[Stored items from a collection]
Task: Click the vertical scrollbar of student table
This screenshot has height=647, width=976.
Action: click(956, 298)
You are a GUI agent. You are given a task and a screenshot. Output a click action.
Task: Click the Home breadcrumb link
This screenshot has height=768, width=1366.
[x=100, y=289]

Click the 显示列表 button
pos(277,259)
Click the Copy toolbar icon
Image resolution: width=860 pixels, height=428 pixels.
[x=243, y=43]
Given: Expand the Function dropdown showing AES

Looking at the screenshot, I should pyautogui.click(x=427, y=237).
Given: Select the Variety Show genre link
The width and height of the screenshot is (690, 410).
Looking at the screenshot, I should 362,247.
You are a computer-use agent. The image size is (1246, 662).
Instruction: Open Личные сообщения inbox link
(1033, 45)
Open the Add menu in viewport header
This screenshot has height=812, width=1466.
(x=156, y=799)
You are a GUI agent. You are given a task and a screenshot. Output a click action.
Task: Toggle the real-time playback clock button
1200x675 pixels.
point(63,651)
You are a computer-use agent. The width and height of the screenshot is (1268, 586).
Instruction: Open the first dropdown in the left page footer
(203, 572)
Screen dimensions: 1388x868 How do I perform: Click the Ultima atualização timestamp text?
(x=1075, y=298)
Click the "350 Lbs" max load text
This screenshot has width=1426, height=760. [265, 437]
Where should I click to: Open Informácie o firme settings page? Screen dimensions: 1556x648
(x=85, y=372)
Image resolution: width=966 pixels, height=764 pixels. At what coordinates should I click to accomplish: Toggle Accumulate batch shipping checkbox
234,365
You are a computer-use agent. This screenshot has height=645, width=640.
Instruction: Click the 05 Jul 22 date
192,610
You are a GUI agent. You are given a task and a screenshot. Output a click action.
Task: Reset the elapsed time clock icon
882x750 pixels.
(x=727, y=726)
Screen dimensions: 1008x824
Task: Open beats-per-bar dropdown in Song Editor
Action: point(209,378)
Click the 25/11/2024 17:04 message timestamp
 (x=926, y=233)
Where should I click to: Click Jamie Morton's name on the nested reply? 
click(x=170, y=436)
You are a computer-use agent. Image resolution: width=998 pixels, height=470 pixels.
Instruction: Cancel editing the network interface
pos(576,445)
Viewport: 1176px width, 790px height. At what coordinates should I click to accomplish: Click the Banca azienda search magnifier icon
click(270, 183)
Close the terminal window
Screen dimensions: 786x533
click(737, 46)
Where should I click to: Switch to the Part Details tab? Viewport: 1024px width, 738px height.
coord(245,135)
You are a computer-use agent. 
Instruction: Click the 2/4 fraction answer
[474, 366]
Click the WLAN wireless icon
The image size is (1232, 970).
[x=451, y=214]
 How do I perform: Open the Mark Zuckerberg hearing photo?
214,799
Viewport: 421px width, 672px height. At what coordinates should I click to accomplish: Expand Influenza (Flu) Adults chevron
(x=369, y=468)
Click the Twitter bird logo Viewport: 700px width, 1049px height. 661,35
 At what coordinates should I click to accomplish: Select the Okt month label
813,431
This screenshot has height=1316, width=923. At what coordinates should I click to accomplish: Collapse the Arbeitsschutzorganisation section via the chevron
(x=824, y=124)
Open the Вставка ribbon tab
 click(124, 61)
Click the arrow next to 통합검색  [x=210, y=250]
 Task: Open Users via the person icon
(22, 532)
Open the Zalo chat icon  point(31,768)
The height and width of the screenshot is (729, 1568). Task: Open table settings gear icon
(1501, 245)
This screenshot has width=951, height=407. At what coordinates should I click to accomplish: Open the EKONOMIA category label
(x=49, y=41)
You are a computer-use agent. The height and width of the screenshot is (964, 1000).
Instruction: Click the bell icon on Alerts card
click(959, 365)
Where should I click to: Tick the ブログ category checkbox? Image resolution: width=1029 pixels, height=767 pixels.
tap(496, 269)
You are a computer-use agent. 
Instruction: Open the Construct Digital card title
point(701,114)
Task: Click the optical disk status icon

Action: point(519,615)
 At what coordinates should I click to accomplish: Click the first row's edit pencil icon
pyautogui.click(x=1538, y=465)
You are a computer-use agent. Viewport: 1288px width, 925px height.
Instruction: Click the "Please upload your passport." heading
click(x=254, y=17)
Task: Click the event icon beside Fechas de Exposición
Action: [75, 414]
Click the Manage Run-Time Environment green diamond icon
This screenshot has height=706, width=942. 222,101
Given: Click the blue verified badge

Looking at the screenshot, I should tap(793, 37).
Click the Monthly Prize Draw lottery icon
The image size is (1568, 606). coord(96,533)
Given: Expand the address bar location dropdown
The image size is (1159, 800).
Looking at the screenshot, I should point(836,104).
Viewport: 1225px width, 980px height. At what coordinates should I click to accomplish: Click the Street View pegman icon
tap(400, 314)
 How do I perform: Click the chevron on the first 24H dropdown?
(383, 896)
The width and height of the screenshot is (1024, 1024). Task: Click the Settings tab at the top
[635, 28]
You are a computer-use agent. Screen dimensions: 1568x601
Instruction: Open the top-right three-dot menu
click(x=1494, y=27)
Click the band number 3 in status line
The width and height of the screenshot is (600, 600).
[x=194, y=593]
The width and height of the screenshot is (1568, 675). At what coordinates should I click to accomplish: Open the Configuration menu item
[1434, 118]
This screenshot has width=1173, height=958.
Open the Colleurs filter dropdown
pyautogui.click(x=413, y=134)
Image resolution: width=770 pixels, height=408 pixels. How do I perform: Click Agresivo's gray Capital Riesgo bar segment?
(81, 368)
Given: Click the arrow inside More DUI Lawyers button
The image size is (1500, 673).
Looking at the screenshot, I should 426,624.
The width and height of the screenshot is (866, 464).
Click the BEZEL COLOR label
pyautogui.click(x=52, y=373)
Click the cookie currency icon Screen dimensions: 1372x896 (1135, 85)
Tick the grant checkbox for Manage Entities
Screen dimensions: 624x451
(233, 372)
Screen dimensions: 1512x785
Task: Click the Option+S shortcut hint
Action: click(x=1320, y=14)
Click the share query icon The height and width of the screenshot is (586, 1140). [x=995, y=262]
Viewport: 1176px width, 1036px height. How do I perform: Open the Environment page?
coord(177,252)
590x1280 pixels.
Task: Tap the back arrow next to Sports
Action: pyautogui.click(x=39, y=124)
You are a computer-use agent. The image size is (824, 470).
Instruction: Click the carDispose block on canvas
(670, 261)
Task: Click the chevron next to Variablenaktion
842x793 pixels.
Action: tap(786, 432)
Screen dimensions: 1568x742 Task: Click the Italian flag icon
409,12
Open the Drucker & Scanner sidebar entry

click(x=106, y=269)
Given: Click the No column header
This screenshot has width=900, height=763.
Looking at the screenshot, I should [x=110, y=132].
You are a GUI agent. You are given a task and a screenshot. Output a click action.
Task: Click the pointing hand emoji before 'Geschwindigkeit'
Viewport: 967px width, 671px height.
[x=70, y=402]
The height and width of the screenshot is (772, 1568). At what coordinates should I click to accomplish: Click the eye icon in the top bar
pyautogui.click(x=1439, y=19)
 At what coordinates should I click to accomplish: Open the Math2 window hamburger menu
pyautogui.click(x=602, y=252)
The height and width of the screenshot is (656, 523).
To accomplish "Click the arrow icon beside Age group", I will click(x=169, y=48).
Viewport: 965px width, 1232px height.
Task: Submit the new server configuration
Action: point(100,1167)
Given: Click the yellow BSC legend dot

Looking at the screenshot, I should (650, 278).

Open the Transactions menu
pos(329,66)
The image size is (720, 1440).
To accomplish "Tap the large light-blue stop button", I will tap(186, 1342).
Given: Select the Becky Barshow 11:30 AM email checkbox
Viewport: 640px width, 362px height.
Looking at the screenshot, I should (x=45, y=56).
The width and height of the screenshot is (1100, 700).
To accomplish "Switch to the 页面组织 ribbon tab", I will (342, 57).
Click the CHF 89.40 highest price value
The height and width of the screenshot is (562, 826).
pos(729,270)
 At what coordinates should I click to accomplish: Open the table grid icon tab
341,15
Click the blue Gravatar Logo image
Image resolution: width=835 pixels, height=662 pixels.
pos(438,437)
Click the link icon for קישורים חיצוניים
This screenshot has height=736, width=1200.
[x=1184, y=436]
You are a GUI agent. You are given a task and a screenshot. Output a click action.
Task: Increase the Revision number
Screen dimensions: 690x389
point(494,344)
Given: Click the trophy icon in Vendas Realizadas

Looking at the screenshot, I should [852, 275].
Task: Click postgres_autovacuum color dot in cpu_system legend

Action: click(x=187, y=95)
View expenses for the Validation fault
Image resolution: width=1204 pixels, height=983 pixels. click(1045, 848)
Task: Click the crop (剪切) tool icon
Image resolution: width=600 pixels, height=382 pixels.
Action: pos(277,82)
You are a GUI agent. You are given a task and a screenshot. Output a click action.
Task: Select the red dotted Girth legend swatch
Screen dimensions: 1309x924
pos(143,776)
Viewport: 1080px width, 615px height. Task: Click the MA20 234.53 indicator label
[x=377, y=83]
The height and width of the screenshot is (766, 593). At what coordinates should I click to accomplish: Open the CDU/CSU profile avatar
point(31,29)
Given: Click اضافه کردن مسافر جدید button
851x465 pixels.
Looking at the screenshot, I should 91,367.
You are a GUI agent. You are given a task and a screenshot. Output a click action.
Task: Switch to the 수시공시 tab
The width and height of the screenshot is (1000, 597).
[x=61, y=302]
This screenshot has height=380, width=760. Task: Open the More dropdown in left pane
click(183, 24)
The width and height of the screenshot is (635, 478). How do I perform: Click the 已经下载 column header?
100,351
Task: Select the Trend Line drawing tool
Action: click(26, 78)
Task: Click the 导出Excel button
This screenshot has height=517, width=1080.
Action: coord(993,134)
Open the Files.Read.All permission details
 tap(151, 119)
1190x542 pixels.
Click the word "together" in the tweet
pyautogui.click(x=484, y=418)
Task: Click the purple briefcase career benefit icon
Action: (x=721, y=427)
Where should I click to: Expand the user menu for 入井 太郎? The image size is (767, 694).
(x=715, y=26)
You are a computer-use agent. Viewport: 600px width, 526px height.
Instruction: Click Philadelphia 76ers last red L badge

- **Exercise description**
All lines above between those holding "This screenshot has height=768, width=1366." and "You are a computer-use agent. Image", inclusive, must be set down unchanged, and no other line may be included.

- **Task answer**
This screenshot has height=768, width=1366.
[x=100, y=289]

Click the 显示列表 button
pos(277,259)
Click the Copy toolbar icon
Image resolution: width=860 pixels, height=428 pixels.
[x=243, y=43]
Given: Expand the Function dropdown showing AES

Looking at the screenshot, I should pyautogui.click(x=427, y=237).
Given: Select the Variety Show genre link
The width and height of the screenshot is (690, 410).
Looking at the screenshot, I should 362,247.
You are a computer-use agent. The image size is (1246, 662).
Instruction: Open Личные сообщения inbox link
(1033, 45)
Open the Add menu in viewport header
This screenshot has height=812, width=1466.
(x=156, y=799)
You are a GUI agent. You are given a task and a screenshot. Output a click action.
Task: Toggle the real-time playback clock button
1200x675 pixels.
point(63,651)
You are a computer-use agent. The width and height of the screenshot is (1268, 586).
Instruction: Open the first dropdown in the left page footer
(203, 572)
Screen dimensions: 1388x868 How do I perform: Click the Ultima atualização timestamp text?
(x=1075, y=298)
Click the "350 Lbs" max load text
This screenshot has width=1426, height=760. [265, 437]
Where should I click to: Open Informácie o firme settings page? Screen dimensions: 1556x648
(x=85, y=372)
Image resolution: width=966 pixels, height=764 pixels. At what coordinates should I click to accomplish: Toggle Accumulate batch shipping checkbox
234,365
You are a computer-use agent. This screenshot has height=645, width=640.
Instruction: Click the 05 Jul 22 date
192,610
You are a GUI agent. You are given a task and a screenshot. Output a click action.
Task: Reset the elapsed time clock icon
882x750 pixels.
(x=727, y=726)
Screen dimensions: 1008x824
Task: Open beats-per-bar dropdown in Song Editor
Action: point(209,378)
Click the 25/11/2024 17:04 message timestamp
 (x=926, y=233)
Where should I click to: Click Jamie Morton's name on the nested reply? 
click(x=170, y=436)
You are a computer-use agent. Image resolution: width=998 pixels, height=470 pixels.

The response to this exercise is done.